[Screenshot grounding data]
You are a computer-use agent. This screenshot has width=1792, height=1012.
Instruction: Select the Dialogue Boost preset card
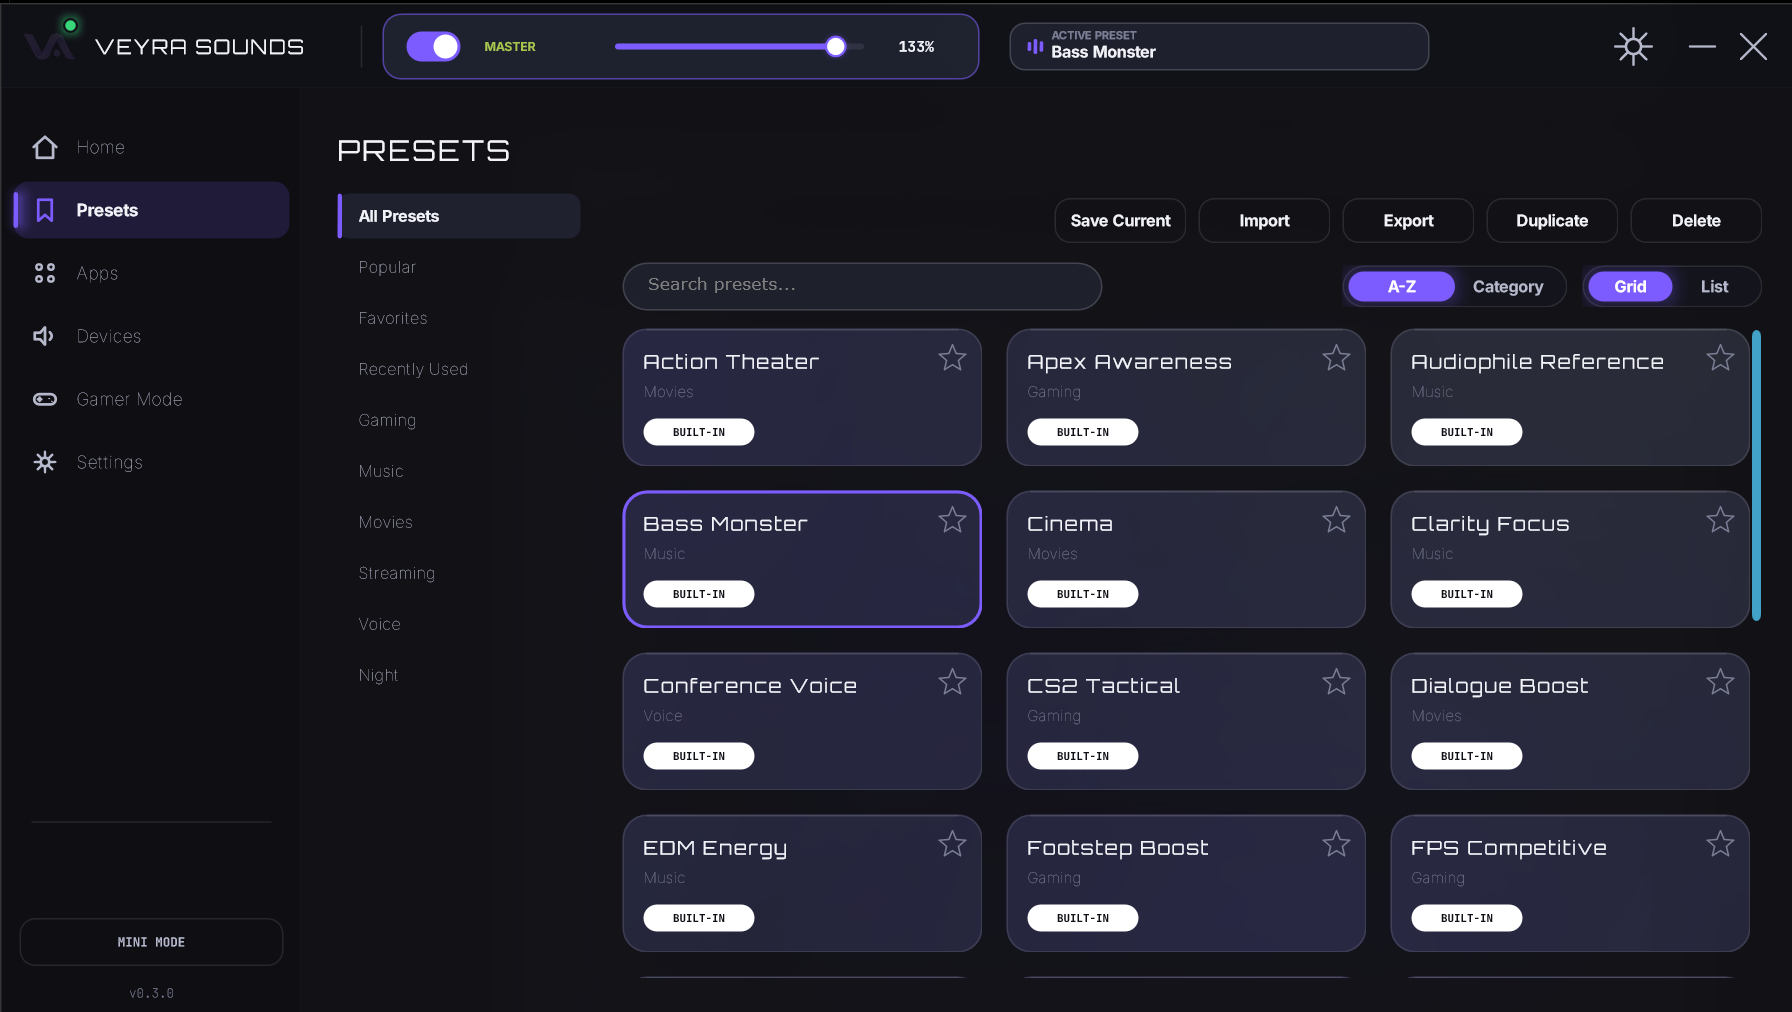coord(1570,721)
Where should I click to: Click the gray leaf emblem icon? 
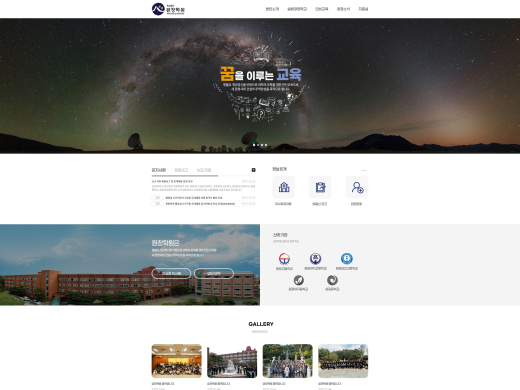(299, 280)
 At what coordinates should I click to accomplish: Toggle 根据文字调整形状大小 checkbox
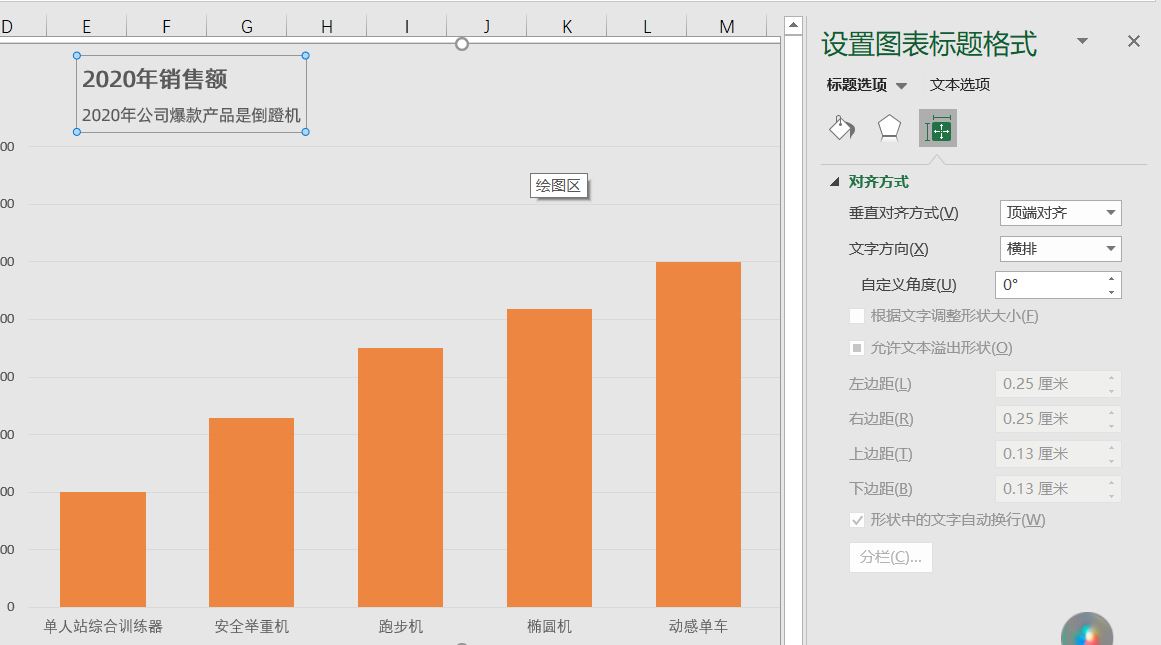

* Exercise goal *
If pictures appear in the data, omit them and copy all other parts exactly.

* Output of the exercise *
You are a computer-use agent. This screenshot has width=1792, height=1012.
Instruction: Select the Dialogue Boost preset card
coord(1570,721)
Where should I click to: Click the gray leaf emblem icon? 
(299, 280)
 At what coordinates should I click to accomplish: Toggle 根据文字调整形状大小 checkbox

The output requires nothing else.